The process involves a system that will pick and feed the metal parts through the extrusion die head. Prior to entering the die head the metal parts are exposed to heat to promote adhesion to the substrate. Preheating of the metal parts prevents stresses that may occur in the jacket due to premature chilling of hot plastic from the relatively cold metal part. In the case of small metal parts, this can be accomplished by using a low-voltage resistance applied between two properly insulated metallic rolls placed just before the metal part goes into the crosshead. When using larger diameter metal parts and for secondary jacketing operations, the preheating can be done with either a gas flame or an IR preheating tunnel.

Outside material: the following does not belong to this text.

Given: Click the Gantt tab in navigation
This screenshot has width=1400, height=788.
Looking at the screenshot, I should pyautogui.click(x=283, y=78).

Over the years several methods were taken to straighten wire prior to entering the die head. The two widely used methods are the ‘roll’ style straightening method and the ‘rotary’ style straightening method. The rotary method is the best way to straighten wire but it is very expensive to implement and it will be the slowest method. In the case of the roll straightening method, the wire is forced to navigate a course around roll bearings. The wire is bent past its elastic point and then redirected to a straightened state. With the rotary style the straightening rolls are rotated around the wire as it is pulled through the device. The rotational speed and direction of the rolls as well as the feed speed and tension value applied to the wire must all be carefully controlled to obtain good results. Roll straighteners, on the other hand, can be configured with multiple planes that can produce the same results of a rotary straightener but are less expensive, easy to set up and, depending on bearing selection, can be operated at speeds into the thousands of feet per minute. Some general considerations to be taken:
- The wire should travel in as straight a line as possible when being ‘paid off’ from the spool, coil, or reel and though the straightening device.

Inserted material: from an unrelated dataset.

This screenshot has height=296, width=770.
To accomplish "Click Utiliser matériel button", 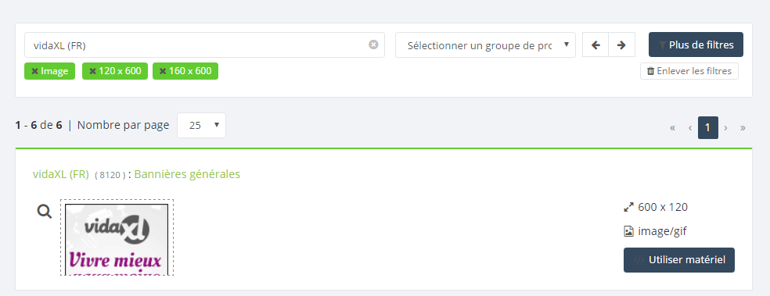I will (x=679, y=260).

- As the wire tensile value approaches 300 ksi a ‘roll’ style straightening device is less
- The wire should always be ‘pulled’ through the straightening device with as even a back tension allowed.

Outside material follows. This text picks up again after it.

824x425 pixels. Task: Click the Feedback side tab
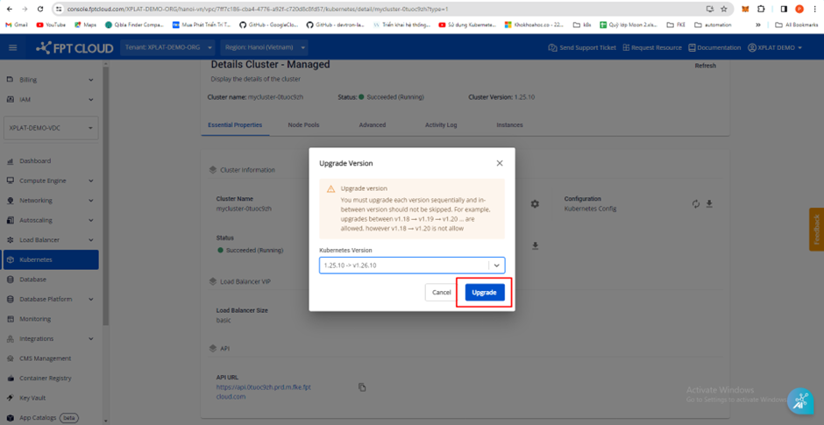816,229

- The pulling force applied should be as consistent as possible.
The most critical part of the basic extruder is the screw and its design. The standard metering screw was for many years the standard screw for jacketing extrusion. This screw has a very rapid transition which takes place within ¼ flight of the screw. It has a deep feed section which conveys the pellets and partial melt to the metering zone. Standard design calls for feed section to be ¾ of the total screw length, with the remaining ¼ serving as the metering section. The metering section is the most critical area of the screw since it acts as a pump and is also the region where shear is applied to the material to prepare a homogenous melt. It is recommended that the screw have a long, shallow metering section to improve the homogenizing action.
The crosshead serves as the transition piece between the extruder and the die and supports the guider tip and die. It provides a flow path for the melt as it leaves the extruder and turns in the direction of wire travel. The conventional crosshead for wire jacketing is set at 90 degrees to the extruder. Some newer designs set the crosshead at 30 degrees. The claims for this later design are more streamlined flow and less chance for the material to hang up and degrade. Whichever head is used, the passage should be streamlined and polished.
There are two different types of die tooling used for coating metal parts, (1) Jacket coating and (2) Pressure coating. In jacket coating tooling, the polymer melt does not touch the inner metal part until immediately before the die lips. In pressure coating, the melt contacts the inner metal part long before it reaches the die lips; this is done at high pressures to ensure good adhesion between the two materials. If intimate contact or adhesion is required between the new layer and existing wire, pressure tooling is used. If adhesion is not desired/necessary, jacketing tooling is used instead.
All thermoplastic covered metal parts are cooled after exiting the die head by either passing through a water tank or through an air wipe. Sufficient cooling time is required to allow cooling of the coated product without distortion of the jacketing.